- **Exercise instructions**
Each line from the line that includes "Viewport: 1568px width, 553px height." through the end of the material below must be transcribed exactly, with no other lines.

- **Data extract**
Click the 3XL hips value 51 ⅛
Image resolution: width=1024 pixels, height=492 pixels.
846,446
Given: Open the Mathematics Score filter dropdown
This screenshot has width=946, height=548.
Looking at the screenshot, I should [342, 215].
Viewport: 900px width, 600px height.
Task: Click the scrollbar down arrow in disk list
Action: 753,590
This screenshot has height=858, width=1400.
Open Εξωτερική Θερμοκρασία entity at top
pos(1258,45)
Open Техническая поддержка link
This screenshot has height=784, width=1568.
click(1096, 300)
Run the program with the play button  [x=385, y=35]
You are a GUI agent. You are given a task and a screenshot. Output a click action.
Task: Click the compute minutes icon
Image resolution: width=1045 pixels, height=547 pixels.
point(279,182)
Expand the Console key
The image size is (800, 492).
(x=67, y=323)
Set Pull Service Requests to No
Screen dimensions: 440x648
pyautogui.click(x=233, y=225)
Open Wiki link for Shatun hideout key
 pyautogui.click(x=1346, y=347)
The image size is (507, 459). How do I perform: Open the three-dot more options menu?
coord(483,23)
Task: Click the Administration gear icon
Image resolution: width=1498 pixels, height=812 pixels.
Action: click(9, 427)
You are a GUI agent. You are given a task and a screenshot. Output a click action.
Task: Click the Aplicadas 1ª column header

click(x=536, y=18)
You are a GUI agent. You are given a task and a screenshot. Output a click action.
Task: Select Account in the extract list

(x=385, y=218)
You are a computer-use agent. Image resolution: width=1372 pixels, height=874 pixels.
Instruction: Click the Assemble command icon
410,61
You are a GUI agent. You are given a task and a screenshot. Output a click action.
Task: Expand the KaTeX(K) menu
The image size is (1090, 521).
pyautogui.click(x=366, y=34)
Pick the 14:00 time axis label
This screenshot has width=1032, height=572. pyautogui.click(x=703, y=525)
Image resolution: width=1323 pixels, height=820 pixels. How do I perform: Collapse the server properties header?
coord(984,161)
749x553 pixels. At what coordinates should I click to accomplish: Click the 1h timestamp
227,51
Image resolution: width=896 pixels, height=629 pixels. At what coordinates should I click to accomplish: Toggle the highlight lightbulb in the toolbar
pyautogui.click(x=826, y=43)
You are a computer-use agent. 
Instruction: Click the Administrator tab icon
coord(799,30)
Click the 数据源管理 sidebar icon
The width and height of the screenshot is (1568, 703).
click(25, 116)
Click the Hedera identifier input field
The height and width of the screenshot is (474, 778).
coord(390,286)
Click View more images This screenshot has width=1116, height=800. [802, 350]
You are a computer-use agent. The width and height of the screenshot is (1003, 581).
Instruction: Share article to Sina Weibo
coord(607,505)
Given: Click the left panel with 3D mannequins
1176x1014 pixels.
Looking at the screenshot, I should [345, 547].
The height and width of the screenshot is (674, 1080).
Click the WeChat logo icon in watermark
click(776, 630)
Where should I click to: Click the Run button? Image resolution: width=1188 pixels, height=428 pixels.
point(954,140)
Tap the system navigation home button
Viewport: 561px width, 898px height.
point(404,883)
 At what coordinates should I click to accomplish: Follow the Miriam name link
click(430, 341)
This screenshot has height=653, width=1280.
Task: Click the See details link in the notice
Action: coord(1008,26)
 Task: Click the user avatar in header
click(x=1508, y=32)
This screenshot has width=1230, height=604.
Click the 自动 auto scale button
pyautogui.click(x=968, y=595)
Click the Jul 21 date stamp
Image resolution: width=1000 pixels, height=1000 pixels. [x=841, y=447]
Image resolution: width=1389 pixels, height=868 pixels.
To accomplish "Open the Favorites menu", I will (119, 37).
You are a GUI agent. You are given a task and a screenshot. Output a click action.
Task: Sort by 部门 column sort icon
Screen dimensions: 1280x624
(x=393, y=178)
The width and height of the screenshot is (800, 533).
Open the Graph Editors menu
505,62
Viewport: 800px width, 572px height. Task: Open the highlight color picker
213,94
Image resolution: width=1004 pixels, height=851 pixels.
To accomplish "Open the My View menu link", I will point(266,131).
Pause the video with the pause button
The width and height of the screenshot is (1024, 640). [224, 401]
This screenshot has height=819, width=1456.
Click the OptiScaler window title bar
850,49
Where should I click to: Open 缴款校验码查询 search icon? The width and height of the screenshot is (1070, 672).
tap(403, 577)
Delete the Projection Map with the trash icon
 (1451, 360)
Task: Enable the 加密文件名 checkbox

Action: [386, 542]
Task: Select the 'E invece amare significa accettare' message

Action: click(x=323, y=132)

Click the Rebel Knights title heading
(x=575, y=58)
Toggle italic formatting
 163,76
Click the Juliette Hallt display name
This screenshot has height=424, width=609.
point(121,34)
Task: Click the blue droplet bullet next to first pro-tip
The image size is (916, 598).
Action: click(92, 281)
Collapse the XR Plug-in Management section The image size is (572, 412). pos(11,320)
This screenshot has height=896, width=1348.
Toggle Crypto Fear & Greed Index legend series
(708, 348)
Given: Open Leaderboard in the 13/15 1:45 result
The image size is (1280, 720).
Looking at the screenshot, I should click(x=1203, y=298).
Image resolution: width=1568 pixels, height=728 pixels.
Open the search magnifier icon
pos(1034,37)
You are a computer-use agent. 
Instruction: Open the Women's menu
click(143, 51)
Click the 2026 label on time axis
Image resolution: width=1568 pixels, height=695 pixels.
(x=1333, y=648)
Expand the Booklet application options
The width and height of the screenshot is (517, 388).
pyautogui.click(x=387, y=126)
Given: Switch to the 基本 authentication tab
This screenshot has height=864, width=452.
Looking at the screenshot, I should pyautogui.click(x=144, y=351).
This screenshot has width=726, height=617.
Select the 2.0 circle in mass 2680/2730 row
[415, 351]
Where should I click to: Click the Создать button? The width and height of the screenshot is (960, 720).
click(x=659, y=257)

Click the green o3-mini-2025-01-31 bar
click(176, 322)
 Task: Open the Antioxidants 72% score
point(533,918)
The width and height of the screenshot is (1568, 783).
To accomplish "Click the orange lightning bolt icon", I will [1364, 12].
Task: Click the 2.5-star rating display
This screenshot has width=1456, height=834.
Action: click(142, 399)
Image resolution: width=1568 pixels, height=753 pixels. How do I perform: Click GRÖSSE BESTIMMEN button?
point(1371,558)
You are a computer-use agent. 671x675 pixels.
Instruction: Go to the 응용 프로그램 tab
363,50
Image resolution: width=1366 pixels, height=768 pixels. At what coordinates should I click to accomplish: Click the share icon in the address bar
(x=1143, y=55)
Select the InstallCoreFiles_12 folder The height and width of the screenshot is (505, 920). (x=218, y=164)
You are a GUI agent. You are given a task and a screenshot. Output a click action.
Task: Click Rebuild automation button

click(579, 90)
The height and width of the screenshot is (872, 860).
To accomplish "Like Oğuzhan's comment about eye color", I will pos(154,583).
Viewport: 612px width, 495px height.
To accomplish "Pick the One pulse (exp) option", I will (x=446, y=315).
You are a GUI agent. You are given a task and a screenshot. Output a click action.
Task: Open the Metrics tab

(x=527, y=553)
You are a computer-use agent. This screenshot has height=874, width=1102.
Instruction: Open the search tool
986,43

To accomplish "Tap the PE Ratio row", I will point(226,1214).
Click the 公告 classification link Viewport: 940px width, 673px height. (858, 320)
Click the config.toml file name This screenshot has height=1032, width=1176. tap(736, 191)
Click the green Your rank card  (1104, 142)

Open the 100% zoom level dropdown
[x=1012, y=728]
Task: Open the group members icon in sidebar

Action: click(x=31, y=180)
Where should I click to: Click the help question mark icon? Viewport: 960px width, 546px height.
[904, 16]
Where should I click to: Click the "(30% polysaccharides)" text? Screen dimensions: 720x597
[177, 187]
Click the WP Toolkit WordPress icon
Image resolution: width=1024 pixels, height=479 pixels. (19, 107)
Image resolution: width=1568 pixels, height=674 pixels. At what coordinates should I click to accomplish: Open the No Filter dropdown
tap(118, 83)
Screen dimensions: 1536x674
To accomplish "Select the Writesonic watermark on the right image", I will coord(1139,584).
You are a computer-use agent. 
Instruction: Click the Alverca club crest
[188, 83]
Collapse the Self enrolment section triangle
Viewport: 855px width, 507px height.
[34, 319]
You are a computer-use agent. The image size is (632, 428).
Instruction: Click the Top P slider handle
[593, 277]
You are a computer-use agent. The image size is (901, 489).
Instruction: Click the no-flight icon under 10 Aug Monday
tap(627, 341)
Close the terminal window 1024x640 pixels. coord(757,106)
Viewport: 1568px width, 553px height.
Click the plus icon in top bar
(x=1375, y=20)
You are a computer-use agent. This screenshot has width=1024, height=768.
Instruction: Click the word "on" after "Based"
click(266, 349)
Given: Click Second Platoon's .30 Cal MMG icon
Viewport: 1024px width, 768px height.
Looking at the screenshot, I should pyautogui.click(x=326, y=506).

- **Problem solution**
Viewport: 1568px width, 553px height.
Click the plus icon in top bar
(x=1375, y=20)
You are a computer-use agent. This screenshot has width=1024, height=768.
Instruction: Click the word "on" after "Based"
click(266, 349)
Given: Click Second Platoon's .30 Cal MMG icon
Viewport: 1024px width, 768px height.
Looking at the screenshot, I should pyautogui.click(x=326, y=506).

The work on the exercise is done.